> **YOUR GOAL**
Please reproduce the entries below word for word, starting at their first line and stopping after the line that contains "Action: (x=290, y=214)". Leave the pictures out of your answer.

> **INFORMATION SUPPLIED**
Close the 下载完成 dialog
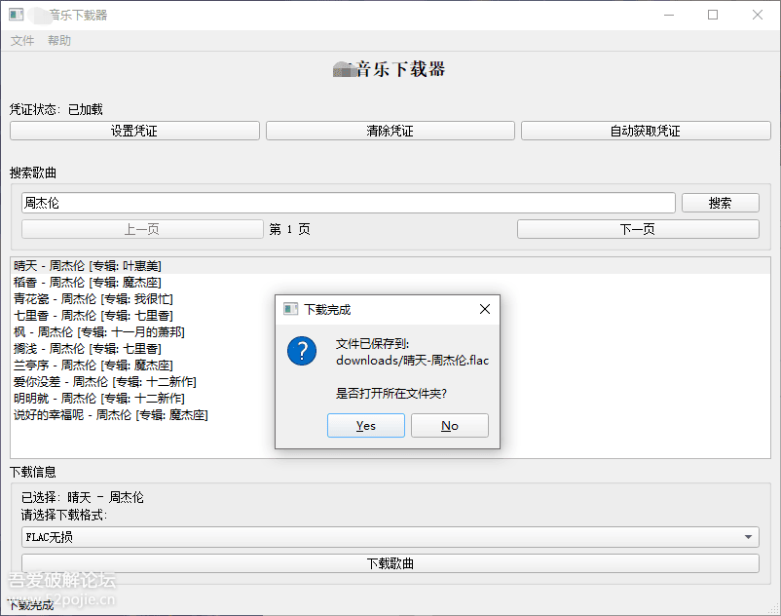Viewport: 781px width, 616px height. pos(485,309)
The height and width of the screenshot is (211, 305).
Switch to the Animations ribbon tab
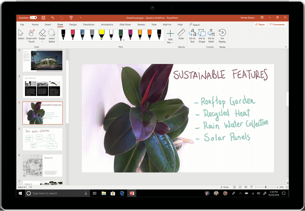[107, 24]
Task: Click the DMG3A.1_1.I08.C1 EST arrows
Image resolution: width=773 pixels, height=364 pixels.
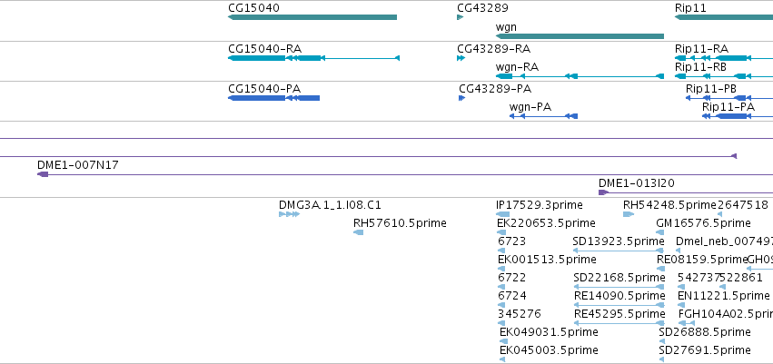Action: (x=290, y=214)
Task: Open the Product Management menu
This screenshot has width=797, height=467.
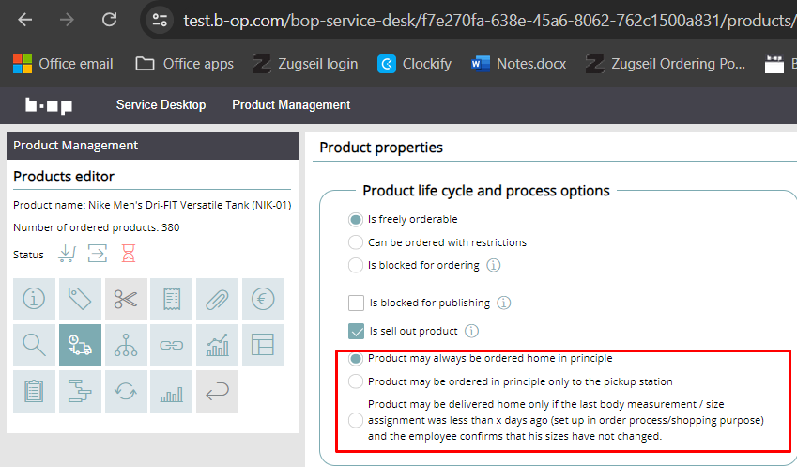Action: coord(291,105)
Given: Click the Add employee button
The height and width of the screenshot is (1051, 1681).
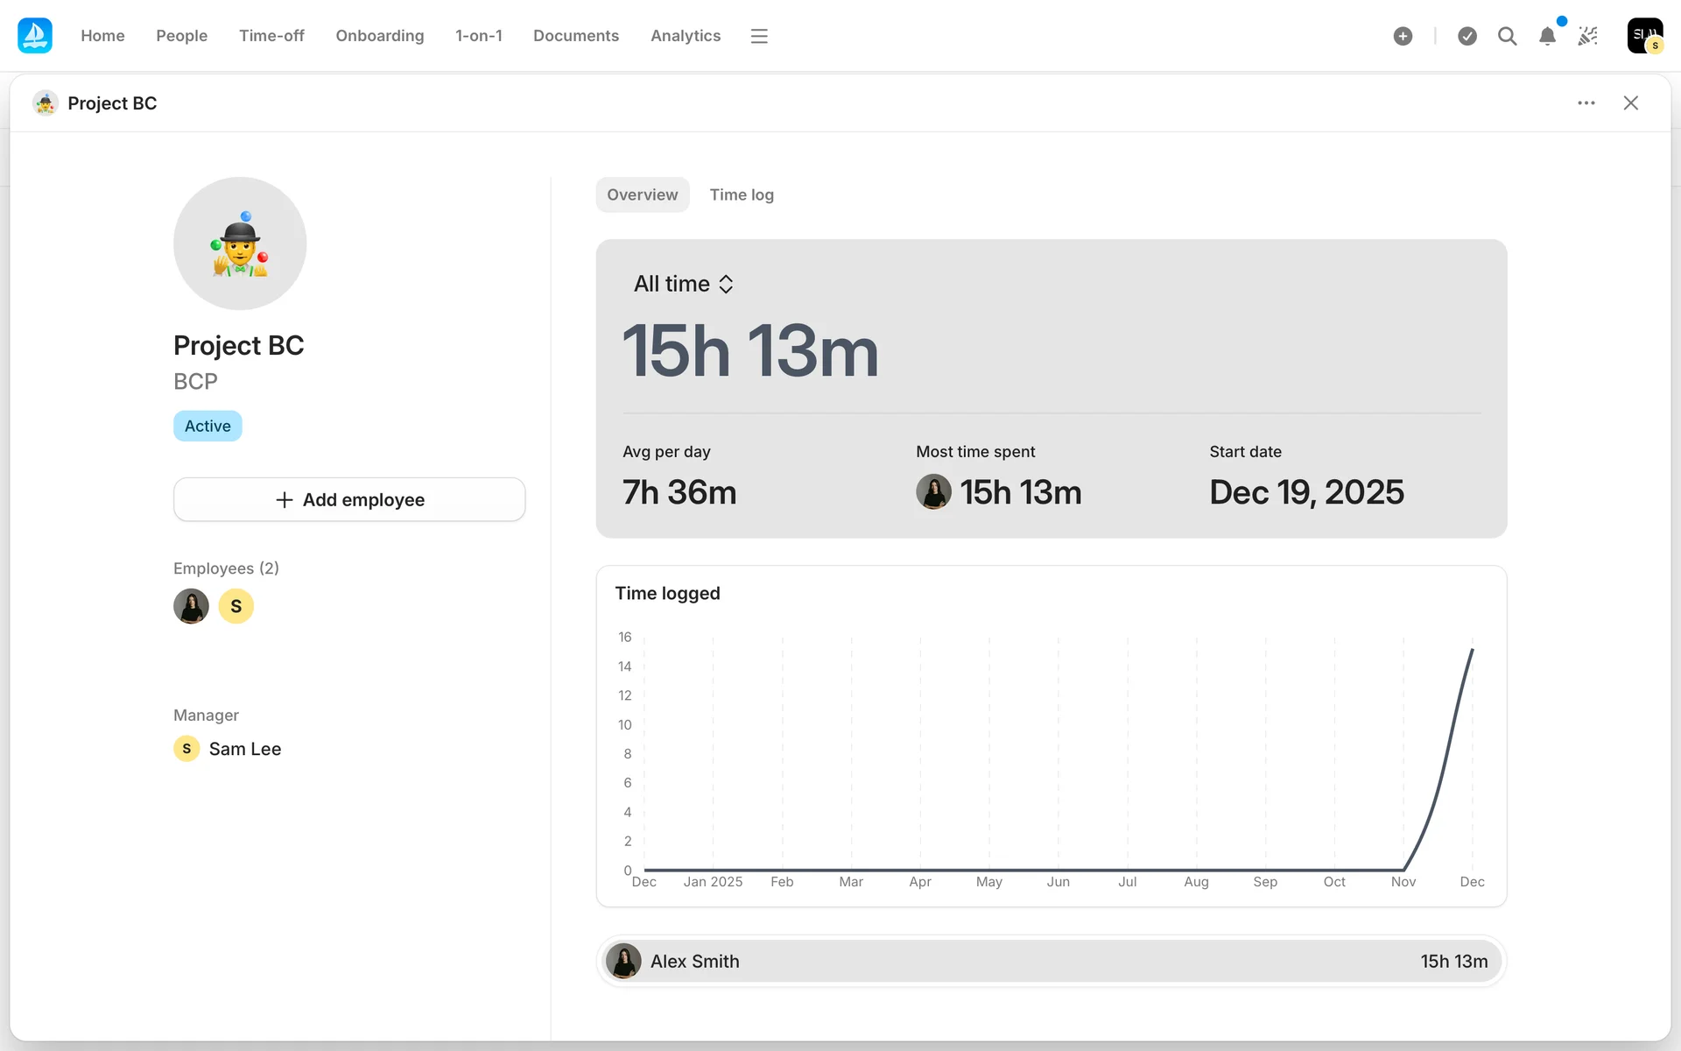Looking at the screenshot, I should (349, 499).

> **EXERCISE RESULT**
Close the 下载完成 dialog
Viewport: 781px width, 616px height. pos(485,309)
The height and width of the screenshot is (211, 305).
Switch to the Animations ribbon tab
[107, 24]
Task: Click the DMG3A.1_1.I08.C1 EST arrows
Image resolution: width=773 pixels, height=364 pixels.
Action: (x=290, y=214)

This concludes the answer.